The Lord sent Nathan to David. Nathan said to David, “Judge this case for me!” David heard and spoke, “As the Lord lives, the man who has done this deserves death!” And Nathan looked at David and said, “You are the man.”

Our lectionary begins with a terrible moment in the life of David, and in the life of Israel, and in our own lives. Our hero (best that we have) has betrayed himself, his people, and us. He has betrayed God, most of all.

The Lord on his part has forgiven the sin, and you shall not die.

But the betrayal is not the end of anything. It’s in the middle, where every betrayal belongs, between innocence and forgiveness. And after the forgiveness comes the shadow, when I forget the forgiveness and maybe even do the awful thing again.

Since you have utterly spurned the Lord by what you’ve done, the child born to you must surely die. Then Nathan returned to his house.

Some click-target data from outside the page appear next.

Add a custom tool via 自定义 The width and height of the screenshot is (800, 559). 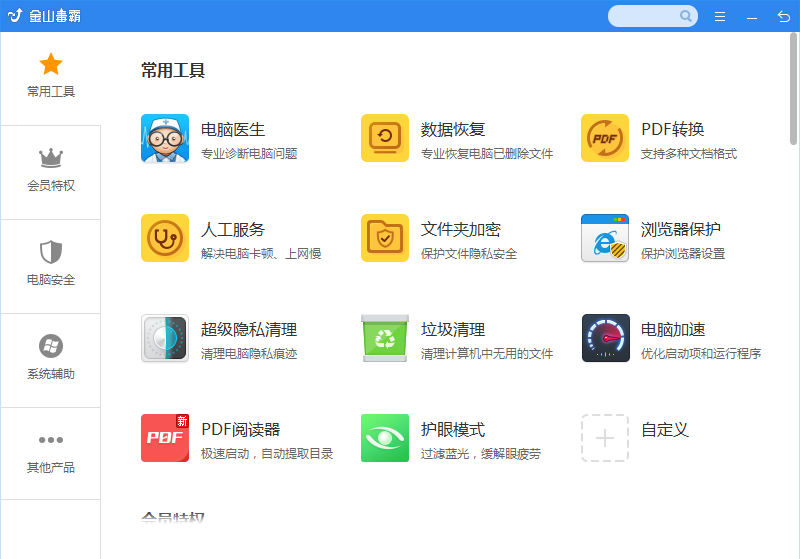click(x=605, y=438)
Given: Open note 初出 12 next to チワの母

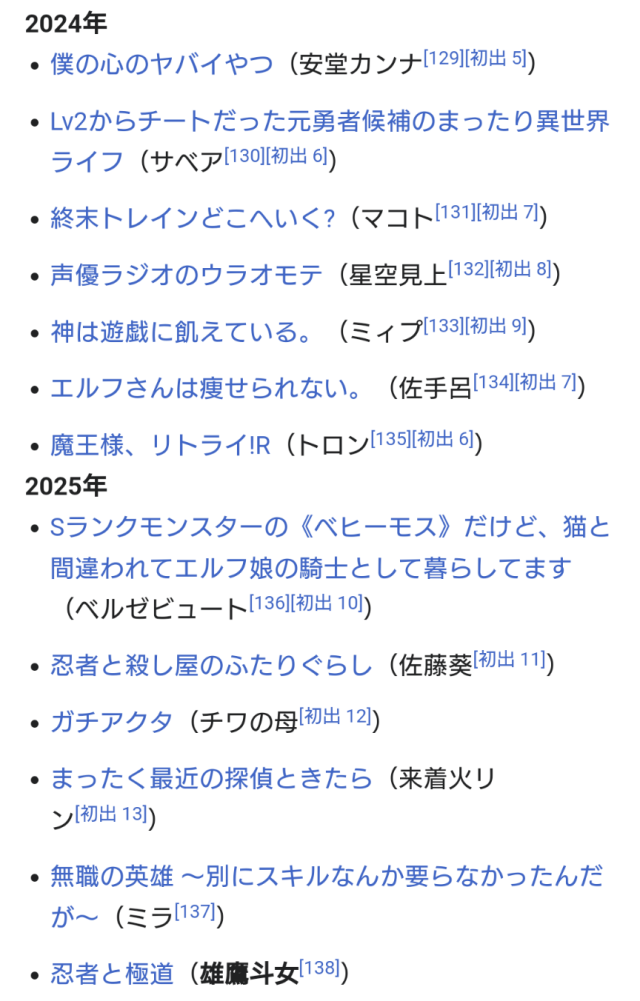Looking at the screenshot, I should [335, 715].
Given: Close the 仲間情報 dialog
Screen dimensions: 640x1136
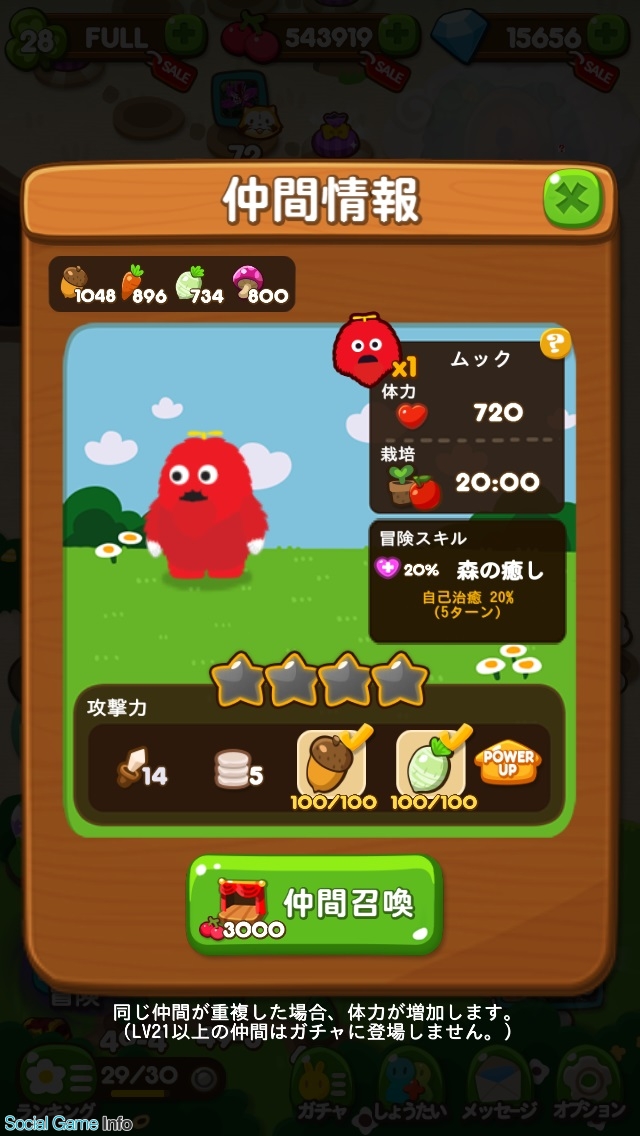Looking at the screenshot, I should click(x=573, y=199).
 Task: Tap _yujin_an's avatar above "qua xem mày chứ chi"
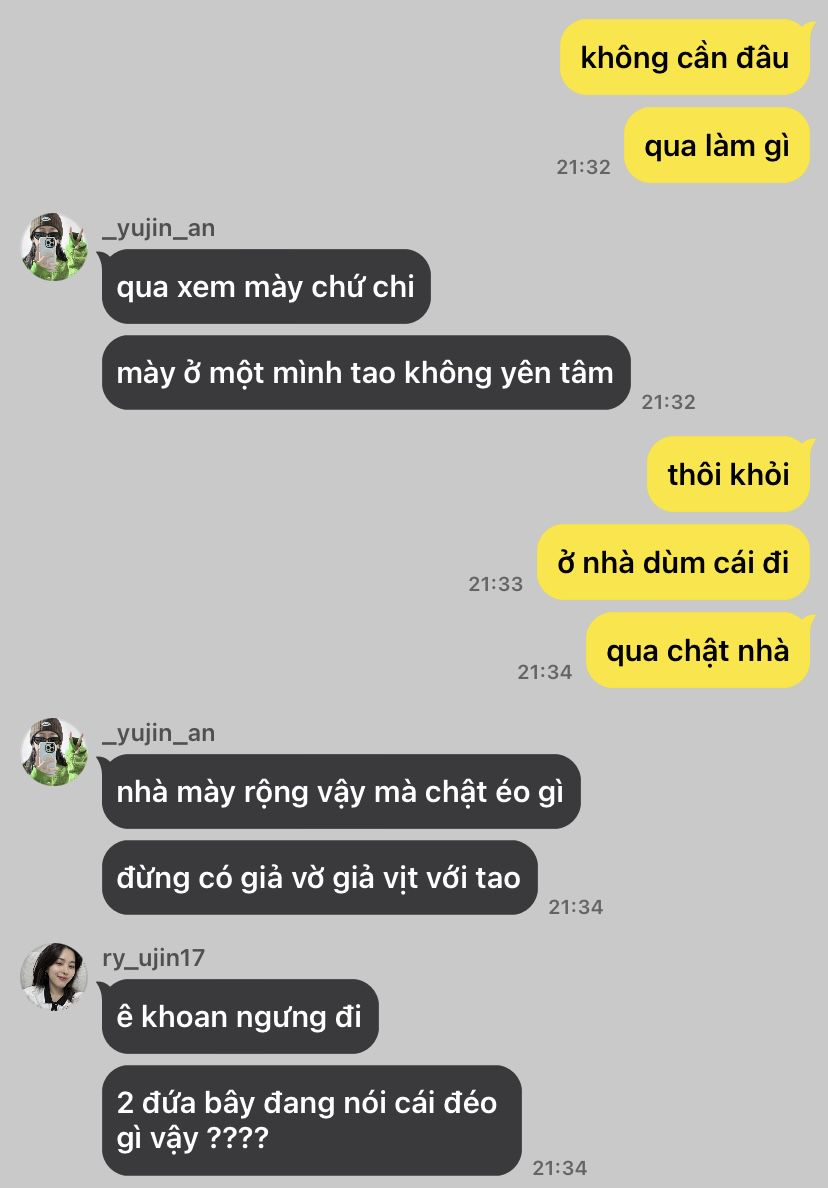point(54,247)

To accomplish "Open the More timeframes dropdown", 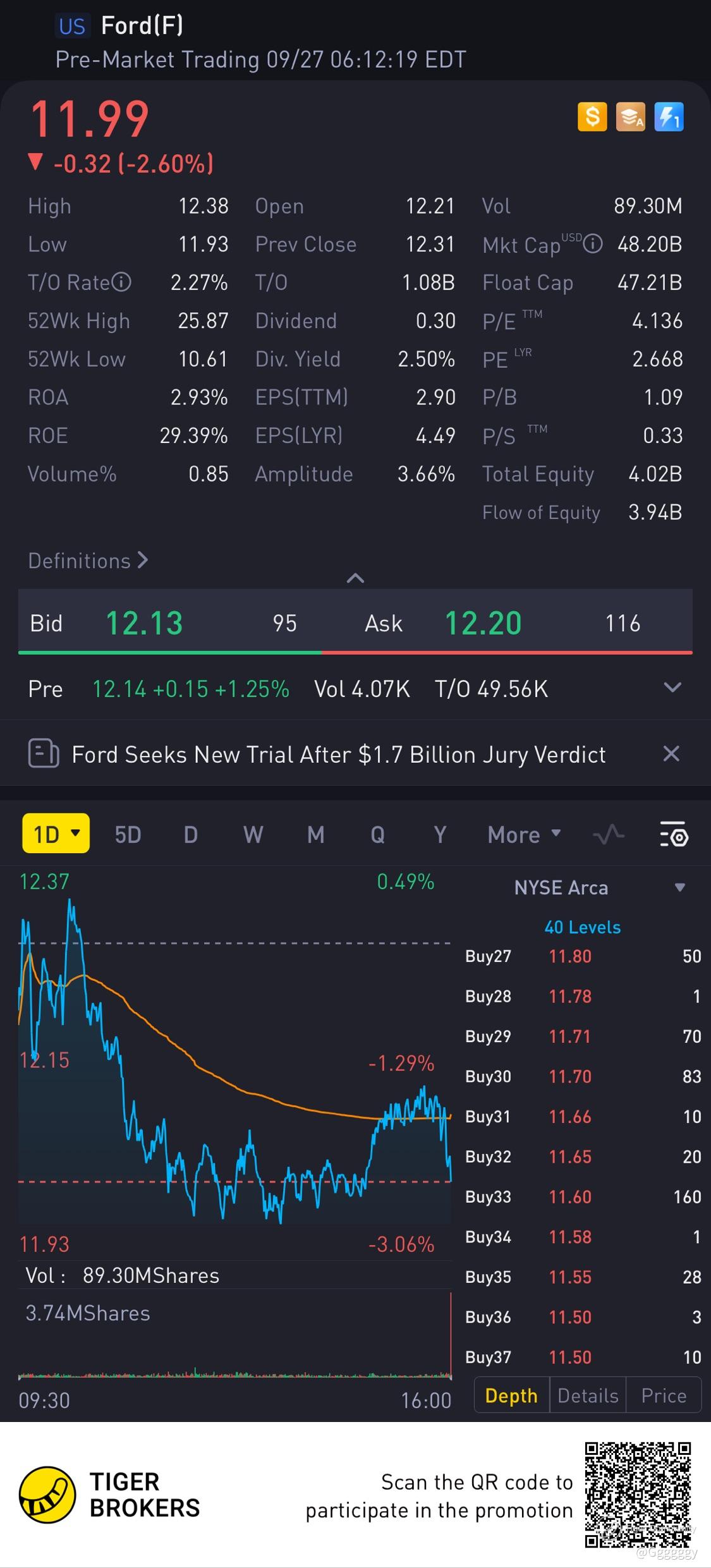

But over the years of my life, the forgiveness wins out. God’s plan does not change, the plan to redeem his children once and for all, and bring them back to Eden.

Is that God’s plan, after all? To redeem his children, and bring them back to the Tree of Life, where they will fill themselves up and live forever?

Create in me a clean heart, O God. Renew a right spirit within me.

If it’s not, then we are more on our own in the endless starspace of time than I could ever imagine. Archimedes told us this: “Give me a lever and a rock on which to place it, and I shall move the world.” But without the rock of God’s endless love, without the lever of his forgiveness, I have nothing.

Cast me not away from your presence, and take not your Holy Spirit from me.

Living in Texas and Illinois all at once at the same time confuses me, but my foundation is in neither of these lands. When I drive a thousand miles from one to another and then a thousand miles back, watching out for potholes, scanning the road for big retread pieces, appreciating the thousands of defensive drivers that take to the roads alongside me day after day after day, when I drive like this I settle my feet upon the rock and know who close God is to all of us on that road. We have nothing to fear.

Restore unto me the joy of thy salvation, and uphold me with thy free spirit.

I’m in the middle of trip #27. In a few days I’ll assist in performing a couple of weddings at Danville Correctional Center. Those folks have stories to tell, oh yes, stories to tell. Nobody much wants to listen to them, and they have mostly forgotten how to tell them anyway. They get buried deep, the best ones, because they spring out of shame or violence or fear, all the parts and pieces that are mostly kept in the closet, in the shadows, hidden away even from the owners.

Jesus woke up, rebuked the wind and said to the sea, “Quiet! Be still!” Why are you terrified, he asked his friends. Do you not yet have faith?

If we are at all self-aware, most of us know that we don’t own stuff. We don’t own land, or houses, or stocks and bonds. What I do own is my story, with all its layers and limbs and shades of gray. I am glad to hear yours, too, when your story begins to sneak a peek at what’s outside, and at me, and up at your face to see if you’re going to spill the beans.

Oh, how those beans so want to be spilled!

God so loved the world that he gave his only-begotten Son, so that everyone who believes in him might have eternal life.